----- MATERIAL SUPPLIED -----

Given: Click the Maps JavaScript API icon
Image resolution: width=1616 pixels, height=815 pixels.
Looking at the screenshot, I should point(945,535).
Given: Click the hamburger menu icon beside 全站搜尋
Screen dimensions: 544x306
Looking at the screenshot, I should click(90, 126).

-----
----- MATERIAL SUPPLIED -----

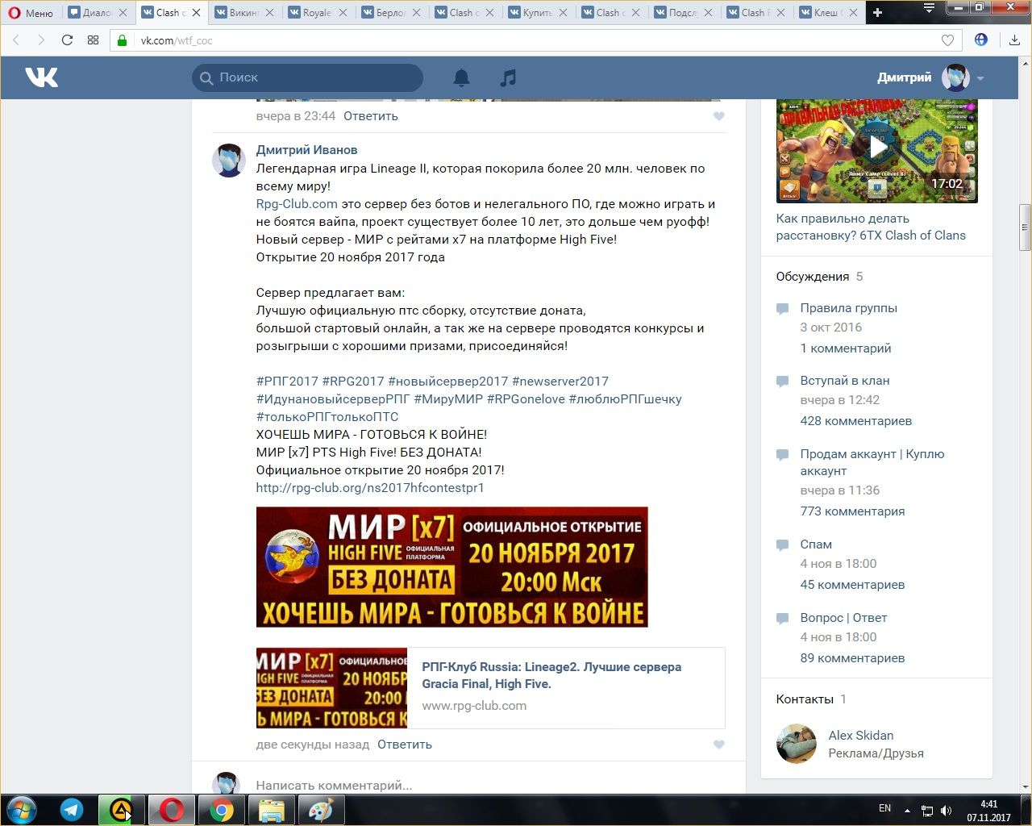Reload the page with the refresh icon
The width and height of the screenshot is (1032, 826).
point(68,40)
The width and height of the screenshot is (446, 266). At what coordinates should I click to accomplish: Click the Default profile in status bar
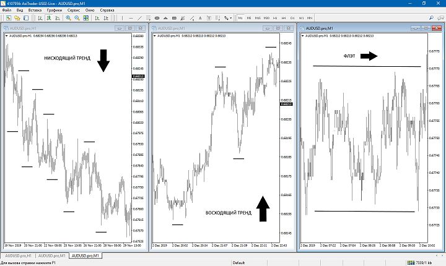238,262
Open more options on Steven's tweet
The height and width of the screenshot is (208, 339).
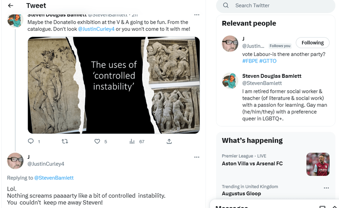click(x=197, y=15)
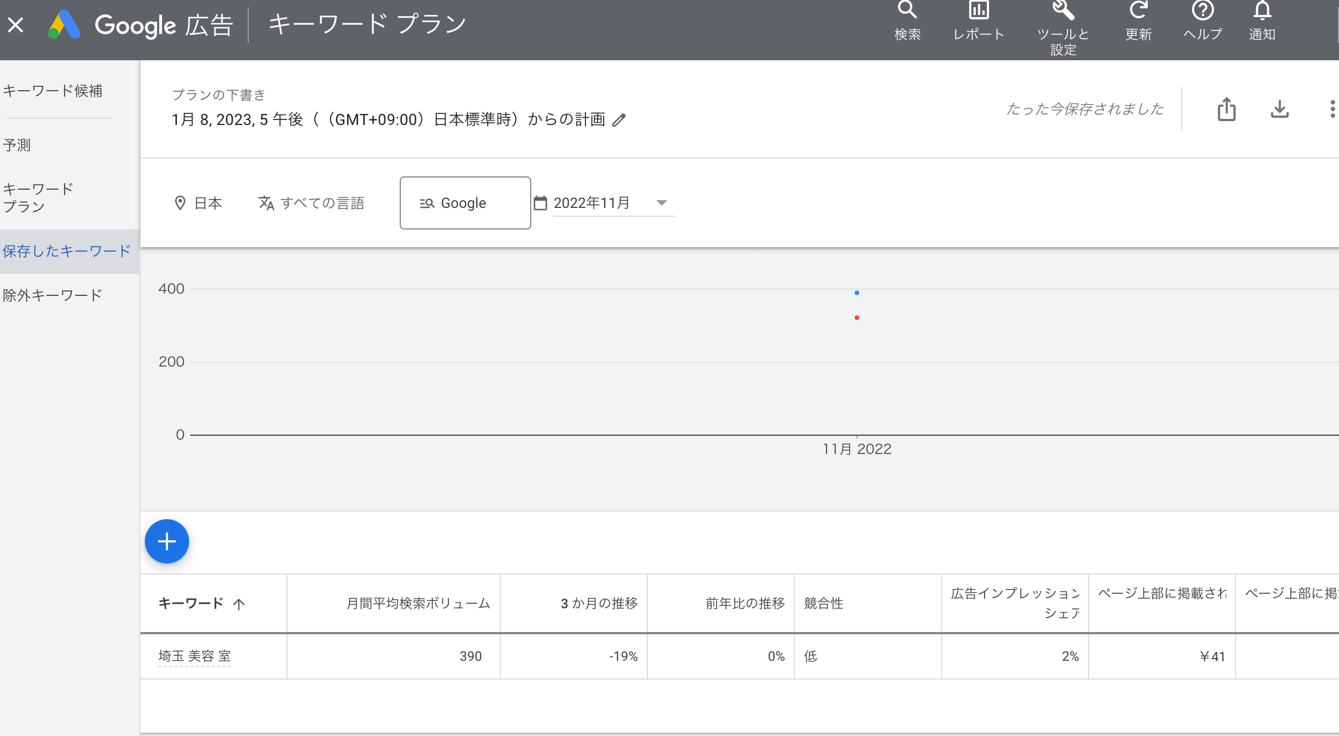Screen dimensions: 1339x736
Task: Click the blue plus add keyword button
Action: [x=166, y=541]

-----

*DIRECTIONS FOR THIS TASK:* Rewrite the data from the line containing "Given: Click the Maps JavaScript API icon" through the line containing "Looking at the screenshot, I should click(90, 126).", inclusive, with "hamburger menu icon" swapped for "three-line menu icon" and nothing else changed. Return only those lines.

*FINISHED TASK:*
Given: Click the Maps JavaScript API icon
Image resolution: width=1616 pixels, height=815 pixels.
Looking at the screenshot, I should point(945,535).
Given: Click the three-line menu icon beside 全站搜尋
Screen dimensions: 544x306
Looking at the screenshot, I should click(90, 126).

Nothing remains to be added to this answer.